The connections between thalamus and cortex are responsible for carrying sensory information, and sustaining the rhythmic activity associated with both sleep and absence epilepsy. With the strong association between synchronous cortical activity and thalamic circuits, factors of intrathalamic rhythmicity could become targets for future anti-absence therapies. In this thesis we use whole cell intracellular and multi-unit extracellular recordings from thalamic slices to examine three factors of intrathalamic rhythmicity: T-type Ca2+ channels, the Kv3.1 subunit of voltage activated K + channels, and the δ subunit of GABA_A receptors. First, the central role of T-channels in intrathalamic rhythmicity was suggested by the finding that succinimide anti-absence drugs act as incomplete and non-specific T-channel antagonists. We tested whether the T-channel antagonist U-92032 could provide stronger support for this role.

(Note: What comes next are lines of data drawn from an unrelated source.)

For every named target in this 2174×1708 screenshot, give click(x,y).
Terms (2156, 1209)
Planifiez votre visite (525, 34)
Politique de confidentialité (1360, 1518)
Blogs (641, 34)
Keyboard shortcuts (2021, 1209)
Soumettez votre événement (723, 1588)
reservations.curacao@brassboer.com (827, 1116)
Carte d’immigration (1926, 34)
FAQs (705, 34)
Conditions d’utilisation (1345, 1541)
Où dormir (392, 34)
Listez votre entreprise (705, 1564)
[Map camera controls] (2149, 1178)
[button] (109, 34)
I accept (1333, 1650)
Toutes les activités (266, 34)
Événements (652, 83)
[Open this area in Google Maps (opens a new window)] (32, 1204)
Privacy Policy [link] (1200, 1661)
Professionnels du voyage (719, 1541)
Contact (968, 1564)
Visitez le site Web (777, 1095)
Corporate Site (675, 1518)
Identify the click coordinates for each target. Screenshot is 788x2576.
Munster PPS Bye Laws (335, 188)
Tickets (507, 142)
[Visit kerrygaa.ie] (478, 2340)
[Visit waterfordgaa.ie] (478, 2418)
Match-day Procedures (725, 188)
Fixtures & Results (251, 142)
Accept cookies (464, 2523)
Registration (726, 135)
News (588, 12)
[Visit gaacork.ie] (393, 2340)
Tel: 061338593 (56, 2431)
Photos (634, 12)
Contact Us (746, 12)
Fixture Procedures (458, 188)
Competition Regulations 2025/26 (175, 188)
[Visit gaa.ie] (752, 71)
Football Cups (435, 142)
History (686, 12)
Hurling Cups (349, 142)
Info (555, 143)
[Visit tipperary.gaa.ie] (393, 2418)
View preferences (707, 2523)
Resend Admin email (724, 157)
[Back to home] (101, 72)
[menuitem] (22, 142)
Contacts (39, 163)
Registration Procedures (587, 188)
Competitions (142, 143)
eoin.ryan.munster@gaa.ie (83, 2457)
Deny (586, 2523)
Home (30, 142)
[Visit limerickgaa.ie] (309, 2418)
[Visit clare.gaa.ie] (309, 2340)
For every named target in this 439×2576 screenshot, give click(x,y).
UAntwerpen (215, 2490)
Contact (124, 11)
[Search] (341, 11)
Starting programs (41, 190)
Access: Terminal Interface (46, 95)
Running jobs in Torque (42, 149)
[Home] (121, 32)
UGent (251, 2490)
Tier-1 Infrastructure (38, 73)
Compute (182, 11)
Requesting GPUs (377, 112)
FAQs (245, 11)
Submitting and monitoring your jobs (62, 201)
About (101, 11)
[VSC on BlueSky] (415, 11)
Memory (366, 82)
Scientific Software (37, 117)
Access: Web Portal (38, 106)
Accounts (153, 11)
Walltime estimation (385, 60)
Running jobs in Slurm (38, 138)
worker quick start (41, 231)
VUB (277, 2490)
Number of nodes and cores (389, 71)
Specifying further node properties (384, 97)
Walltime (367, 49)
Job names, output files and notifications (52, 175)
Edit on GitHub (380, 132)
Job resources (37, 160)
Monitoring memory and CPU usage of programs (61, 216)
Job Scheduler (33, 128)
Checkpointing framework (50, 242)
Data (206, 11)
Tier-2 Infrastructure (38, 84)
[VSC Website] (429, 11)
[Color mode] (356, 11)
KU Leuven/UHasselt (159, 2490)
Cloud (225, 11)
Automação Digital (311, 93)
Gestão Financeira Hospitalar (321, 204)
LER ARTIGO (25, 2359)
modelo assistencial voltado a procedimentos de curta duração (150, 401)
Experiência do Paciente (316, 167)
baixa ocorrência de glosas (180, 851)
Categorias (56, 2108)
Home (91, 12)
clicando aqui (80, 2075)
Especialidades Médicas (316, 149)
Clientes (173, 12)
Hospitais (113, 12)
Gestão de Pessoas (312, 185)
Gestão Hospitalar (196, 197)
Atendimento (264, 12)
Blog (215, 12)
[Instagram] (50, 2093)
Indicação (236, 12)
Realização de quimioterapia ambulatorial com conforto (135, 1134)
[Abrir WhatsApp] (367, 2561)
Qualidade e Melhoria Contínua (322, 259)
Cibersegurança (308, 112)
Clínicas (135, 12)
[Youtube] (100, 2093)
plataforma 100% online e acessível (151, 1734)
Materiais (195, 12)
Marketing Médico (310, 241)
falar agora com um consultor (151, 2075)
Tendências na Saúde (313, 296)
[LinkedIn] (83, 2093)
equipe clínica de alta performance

U-92032 specifically suppressed Ca2+-dependent rebound bursts in relay cells, and abolished evoked, slow oscillations in thalamic slices with a similar dose dependence and time course. Second, high-voltage activated K+ channels assembled from the Kv3.1 subunit, display biophysical properties that may contribute to the fast spiking (FS) phenotype. We tested if the FS phenotype of thalamic reticular cells, essential for the high-frequency bursting supporting intrathalamic oscillations, is due to the presence of Kv3.1. After the loss of Kv3.1 there were no substantial changes in single action potential waveforms, or tonic and phasic firing rates, suggesting genetic redundancy in the FS RTN system. Finally, the δ subunit of the heteromultimeric GABA _A receptor is heavily expressed in thalamic relay nuclei and has been shown to slow the desensitization rate and increase GABA affinity in recombinant receptors. We tested whether the GABA_A-mediated synaptic inhibition between reticular and relay cells, which is required for intrathalamic rhythmicity, would be affected by loss of the δ subunit. Although there was a significant change in neurosteroid modulation, we observed only a minor change in the late decay of spontaneous and evoked inhibitory GABA currents. This suggests δ-containing GABA_A receptors may be functionally limited to an extrasynaptic locus in relay cells. The findings presented here add to our knowledge of three molecular components of intrathalamic rhythmicity with potentially modifying roles in absence epilepsy.